··· Bacaan Latihan ···
Seperti halnya dalam kasus taman bunga Amaryllis. Keasrian dan lingkungan taman tersebut mungkin juga akan tetap terjaga jika pengelola secara cepat menginformasikan kepada audiens terkait aturan berwisata di taman tersebut. Pengelola dapat mengedukasi audiens agar tidak merusak tanaman ketika berkunjung, khususnya ketika melakukan aktivitas berfoto.
Begitu juga untuk kasus Taman Tebet. Taman yang baru diresmikan tersebut mungkin juga akan tetap bersih dan asri jika aturan berkunjung disosialisasikan secara masif dan preventif. Pengunjung perlu diingatkan terlebih dahulu agar selalu menjaga kebersihan serta menghindari penggunaan kendaraan pribadi guna mencegah timbulnya kemacetan di sekitar lokasi.
Antisipasi
Pemasaran viral harus di-lead agar tidak memberikan informasi sesat atau menghadirkan efek buruk, baik dalam aspek citra destinasi atau lingkungan secara umum. Melakukan tracking dan analisis terhadap perkembangan isu di media sosial juga perlu dilakukan pemasar agar antisipasi yang dilakukan dapat lebih optimal.
Ketika membangun komunikasi pemasaran secara digital, pemasar mulai perlu menyampaikan informasi secara lebih komprehensif kepada audiens, termasuk informasi terkait aspek nonteknis di luar produk yang dipromosikan. Dalam konteks pemasaran pariwisata, seharusnya pemasar tidak lagi hanya fokus mempromosikan destinasi wisata guna menarik minat audiens untuk berkunjung.
Pemasar juga perlu memberi insight lain di luar produk wisata yang dipromosikan, misalnya terkait konsep pembangunan pariwisata berkelanjutan. Pemasar perlu terus memberikan edukasi kepada audiens agar selalu menjaga kebersihan ketika mengunjungi destinasi wisata, mengurangi kemacetan dan pencemaran udara dengan menghindari penggunaan kendaraan pribadi atau kendaraan bermotor, hingga menjaga dan menghormati kearifan lokal dari destinasi wisata yang dikunjungi.
Pemasar harus mulai paham bahwa generasi digital natives, khususnya Gen-Z, sudah cukup paham terkait isu lingkungan. Hal yang diperlukan selanjutnya adalah edukasi dan pemberian informasi yang lebih intens agar kesadaran untuk menjaga lingkungan yang telah terbangun dapat terus terjaga bahkan menular dan cenderung meningkat.
··· Data Analisis ···
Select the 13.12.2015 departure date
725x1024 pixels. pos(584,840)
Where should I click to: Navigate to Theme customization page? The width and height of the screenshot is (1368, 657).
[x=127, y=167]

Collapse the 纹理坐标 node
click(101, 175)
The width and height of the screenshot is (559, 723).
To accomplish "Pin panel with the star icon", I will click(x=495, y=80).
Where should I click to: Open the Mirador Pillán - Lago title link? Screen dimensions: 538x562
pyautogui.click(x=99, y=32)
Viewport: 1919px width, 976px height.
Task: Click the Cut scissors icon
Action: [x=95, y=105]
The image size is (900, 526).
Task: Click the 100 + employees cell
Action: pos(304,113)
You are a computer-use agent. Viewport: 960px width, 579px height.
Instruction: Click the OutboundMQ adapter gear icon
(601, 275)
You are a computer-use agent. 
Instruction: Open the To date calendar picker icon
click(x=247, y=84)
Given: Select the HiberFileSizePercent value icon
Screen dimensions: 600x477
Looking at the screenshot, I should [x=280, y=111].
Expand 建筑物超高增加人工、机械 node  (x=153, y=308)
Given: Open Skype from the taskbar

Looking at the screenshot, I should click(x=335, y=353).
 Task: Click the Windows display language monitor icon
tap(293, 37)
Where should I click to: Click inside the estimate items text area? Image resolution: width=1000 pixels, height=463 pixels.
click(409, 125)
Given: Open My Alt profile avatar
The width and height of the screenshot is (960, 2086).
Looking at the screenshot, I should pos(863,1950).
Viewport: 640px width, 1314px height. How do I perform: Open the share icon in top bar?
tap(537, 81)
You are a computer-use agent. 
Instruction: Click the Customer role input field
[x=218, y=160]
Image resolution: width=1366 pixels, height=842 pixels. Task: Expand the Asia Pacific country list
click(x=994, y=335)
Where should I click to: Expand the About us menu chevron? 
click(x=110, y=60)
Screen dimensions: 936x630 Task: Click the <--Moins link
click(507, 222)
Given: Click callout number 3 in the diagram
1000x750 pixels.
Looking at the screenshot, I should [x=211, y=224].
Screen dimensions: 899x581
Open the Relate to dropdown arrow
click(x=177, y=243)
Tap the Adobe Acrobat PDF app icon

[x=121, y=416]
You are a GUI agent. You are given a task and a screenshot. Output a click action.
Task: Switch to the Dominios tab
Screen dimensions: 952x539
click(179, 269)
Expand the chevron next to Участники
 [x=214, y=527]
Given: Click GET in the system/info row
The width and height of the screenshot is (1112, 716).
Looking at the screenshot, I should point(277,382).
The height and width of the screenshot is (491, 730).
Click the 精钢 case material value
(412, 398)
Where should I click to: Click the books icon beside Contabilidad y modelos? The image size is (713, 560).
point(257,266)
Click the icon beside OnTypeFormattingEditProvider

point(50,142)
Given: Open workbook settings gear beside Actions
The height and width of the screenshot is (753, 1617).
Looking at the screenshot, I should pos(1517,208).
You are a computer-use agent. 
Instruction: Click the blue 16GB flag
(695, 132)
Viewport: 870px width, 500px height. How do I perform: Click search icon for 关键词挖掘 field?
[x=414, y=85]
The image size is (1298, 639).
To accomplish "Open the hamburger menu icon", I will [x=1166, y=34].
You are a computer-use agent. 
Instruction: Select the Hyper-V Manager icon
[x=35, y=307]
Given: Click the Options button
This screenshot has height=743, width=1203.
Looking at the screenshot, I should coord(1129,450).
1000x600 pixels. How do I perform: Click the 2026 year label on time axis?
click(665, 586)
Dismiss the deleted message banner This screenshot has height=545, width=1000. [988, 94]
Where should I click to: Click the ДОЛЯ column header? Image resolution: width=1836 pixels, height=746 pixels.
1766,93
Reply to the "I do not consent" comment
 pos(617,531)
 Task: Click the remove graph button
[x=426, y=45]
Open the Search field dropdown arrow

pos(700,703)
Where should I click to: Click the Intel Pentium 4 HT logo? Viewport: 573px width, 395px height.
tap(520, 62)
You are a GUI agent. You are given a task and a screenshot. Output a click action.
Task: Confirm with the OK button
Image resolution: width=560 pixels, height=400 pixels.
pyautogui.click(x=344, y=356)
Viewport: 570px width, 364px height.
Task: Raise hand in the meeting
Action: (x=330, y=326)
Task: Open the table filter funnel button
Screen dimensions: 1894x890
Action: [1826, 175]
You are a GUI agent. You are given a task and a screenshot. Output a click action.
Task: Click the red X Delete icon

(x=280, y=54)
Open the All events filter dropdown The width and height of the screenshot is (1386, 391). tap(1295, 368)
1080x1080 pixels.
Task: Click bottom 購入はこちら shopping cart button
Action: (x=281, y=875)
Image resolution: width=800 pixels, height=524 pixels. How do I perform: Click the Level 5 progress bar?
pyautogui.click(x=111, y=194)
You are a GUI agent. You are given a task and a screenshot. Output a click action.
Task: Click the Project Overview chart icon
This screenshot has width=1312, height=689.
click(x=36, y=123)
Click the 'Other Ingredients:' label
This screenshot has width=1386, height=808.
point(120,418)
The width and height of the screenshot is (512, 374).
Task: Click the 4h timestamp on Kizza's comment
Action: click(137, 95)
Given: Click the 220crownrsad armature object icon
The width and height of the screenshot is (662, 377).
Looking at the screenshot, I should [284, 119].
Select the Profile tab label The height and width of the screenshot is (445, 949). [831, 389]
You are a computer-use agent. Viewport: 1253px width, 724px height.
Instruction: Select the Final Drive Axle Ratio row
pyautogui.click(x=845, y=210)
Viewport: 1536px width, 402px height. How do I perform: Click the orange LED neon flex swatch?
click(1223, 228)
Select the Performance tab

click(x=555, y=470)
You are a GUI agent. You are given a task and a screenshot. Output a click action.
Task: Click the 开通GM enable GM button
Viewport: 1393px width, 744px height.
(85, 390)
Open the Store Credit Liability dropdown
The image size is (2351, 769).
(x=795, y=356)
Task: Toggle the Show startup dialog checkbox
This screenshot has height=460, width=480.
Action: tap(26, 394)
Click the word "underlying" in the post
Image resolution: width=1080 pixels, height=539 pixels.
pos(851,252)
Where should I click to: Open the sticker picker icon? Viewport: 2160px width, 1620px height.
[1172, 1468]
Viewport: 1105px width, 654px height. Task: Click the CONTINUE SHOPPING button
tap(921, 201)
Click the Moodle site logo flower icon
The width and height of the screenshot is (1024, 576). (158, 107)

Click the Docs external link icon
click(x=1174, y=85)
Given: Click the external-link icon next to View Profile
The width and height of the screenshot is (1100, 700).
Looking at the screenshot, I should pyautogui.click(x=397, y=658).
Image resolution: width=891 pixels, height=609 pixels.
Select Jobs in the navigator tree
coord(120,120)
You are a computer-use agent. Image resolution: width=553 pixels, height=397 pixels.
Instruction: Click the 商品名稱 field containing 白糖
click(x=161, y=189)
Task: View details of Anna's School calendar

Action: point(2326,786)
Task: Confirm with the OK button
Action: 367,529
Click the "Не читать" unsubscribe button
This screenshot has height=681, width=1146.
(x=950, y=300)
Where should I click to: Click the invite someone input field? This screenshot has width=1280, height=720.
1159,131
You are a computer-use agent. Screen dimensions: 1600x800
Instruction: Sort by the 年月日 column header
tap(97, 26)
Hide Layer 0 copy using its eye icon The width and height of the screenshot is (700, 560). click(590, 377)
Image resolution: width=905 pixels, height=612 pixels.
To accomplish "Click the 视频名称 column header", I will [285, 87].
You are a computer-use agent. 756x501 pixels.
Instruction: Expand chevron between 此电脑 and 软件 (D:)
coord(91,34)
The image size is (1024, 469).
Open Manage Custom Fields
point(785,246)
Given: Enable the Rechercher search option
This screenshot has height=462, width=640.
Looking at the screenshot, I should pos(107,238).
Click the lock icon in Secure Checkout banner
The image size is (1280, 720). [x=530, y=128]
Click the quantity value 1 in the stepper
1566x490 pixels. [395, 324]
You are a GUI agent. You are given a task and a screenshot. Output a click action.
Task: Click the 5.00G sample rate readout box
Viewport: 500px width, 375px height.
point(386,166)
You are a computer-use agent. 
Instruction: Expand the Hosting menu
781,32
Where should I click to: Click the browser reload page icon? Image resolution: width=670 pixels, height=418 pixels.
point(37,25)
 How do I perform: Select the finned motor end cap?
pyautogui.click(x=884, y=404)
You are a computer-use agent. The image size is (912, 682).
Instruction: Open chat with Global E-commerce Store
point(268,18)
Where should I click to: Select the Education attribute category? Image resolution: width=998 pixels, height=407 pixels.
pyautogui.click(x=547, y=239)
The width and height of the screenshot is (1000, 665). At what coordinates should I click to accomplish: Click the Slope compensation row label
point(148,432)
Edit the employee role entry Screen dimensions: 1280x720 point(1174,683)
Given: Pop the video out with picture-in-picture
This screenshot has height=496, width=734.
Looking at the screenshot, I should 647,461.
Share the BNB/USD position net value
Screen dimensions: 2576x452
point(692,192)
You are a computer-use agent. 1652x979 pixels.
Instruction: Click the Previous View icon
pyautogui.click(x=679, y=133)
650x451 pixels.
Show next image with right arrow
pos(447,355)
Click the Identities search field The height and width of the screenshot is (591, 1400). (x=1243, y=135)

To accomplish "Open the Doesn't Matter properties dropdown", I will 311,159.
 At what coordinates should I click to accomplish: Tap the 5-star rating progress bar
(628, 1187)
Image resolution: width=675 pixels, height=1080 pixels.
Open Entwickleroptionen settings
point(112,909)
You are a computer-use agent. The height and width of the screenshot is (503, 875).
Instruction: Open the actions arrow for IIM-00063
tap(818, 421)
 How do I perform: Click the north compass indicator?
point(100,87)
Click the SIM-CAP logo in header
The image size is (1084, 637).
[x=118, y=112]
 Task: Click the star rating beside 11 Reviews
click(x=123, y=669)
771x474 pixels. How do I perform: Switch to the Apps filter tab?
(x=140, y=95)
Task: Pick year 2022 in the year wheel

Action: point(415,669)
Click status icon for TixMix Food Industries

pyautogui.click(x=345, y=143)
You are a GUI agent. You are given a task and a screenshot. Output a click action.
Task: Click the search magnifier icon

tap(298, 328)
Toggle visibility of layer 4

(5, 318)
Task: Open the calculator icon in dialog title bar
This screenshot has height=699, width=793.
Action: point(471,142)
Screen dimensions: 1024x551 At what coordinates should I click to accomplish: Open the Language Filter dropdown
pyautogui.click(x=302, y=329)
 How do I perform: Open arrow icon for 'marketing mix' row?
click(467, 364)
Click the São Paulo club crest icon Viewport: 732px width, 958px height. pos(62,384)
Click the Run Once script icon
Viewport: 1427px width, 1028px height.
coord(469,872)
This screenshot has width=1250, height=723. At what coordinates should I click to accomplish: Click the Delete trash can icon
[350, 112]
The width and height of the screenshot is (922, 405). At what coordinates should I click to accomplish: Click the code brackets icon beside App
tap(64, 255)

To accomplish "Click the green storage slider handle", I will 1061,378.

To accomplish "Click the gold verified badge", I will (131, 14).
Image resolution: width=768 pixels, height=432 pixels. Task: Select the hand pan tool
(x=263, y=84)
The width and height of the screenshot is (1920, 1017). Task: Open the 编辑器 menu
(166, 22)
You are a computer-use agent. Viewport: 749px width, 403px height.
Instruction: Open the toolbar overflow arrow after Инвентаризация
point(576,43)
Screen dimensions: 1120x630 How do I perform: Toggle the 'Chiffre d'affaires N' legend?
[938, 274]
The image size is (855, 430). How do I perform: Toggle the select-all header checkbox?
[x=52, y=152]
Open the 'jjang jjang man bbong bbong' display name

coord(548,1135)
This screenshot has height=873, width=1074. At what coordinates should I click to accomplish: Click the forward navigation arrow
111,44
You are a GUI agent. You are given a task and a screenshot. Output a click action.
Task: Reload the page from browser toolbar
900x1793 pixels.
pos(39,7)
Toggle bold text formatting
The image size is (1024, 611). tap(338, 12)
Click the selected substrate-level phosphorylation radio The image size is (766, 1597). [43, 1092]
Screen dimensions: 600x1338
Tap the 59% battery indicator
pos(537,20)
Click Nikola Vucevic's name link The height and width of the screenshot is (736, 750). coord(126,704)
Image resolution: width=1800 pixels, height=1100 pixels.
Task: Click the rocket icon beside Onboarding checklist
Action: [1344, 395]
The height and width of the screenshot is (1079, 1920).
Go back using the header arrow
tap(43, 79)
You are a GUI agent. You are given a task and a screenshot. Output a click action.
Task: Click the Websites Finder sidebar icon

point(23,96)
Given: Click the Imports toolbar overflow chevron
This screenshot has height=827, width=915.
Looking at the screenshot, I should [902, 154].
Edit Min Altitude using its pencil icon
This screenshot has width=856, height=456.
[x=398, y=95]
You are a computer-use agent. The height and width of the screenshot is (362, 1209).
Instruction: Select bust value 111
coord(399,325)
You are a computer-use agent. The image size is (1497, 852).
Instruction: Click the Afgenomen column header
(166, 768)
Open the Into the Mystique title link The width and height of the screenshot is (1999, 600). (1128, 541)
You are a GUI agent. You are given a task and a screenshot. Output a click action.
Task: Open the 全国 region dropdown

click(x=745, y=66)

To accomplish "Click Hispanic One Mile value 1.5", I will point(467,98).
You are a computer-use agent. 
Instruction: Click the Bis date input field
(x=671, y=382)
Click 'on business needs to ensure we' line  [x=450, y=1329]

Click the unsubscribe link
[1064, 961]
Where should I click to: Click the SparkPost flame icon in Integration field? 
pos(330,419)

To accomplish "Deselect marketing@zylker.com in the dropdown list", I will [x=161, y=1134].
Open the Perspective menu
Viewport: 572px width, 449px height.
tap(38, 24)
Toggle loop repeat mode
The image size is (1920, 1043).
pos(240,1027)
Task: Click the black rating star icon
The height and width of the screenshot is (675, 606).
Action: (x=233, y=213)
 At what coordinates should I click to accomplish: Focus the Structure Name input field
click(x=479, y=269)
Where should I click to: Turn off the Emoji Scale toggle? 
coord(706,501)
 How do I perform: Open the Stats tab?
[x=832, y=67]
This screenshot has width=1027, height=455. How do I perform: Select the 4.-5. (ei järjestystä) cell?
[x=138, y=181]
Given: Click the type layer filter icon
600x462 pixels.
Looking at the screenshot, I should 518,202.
···
Perintah Tugas: Tuliskan kembali bagian bacaan tentang pemasaran pariwisata mulai dari "Ketika membangun komunikasi" sampai dengan "wisata yang dikunjungi.", tanpa mengubah satu kata pun.

Jawaban Akhir:
Ketika membangun komunikasi pemasaran secara digital, pemasar mulai perlu menyampaikan informasi secara lebih komprehensif kepada audiens, termasuk informasi terkait aspek nonteknis di luar produk yang dipromosikan. Dalam konteks pemasaran pariwisata, seharusnya pemasar tidak lagi hanya fokus mempromosikan destinasi wisata guna menarik minat audiens untuk berkunjung.
Pemasar juga perlu memberi insight lain di luar produk wisata yang dipromosikan, misalnya terkait konsep pembangunan pariwisata berkelanjutan. Pemasar perlu terus memberikan edukasi kepada audiens agar selalu menjaga kebersihan ketika mengunjungi destinasi wisata, mengurangi kemacetan dan pencemaran udara dengan menghindari penggunaan kendaraan pribadi atau kendaraan bermotor, hingga menjaga dan menghormati kearifan lokal dari destinasi wisata yang dikunjungi.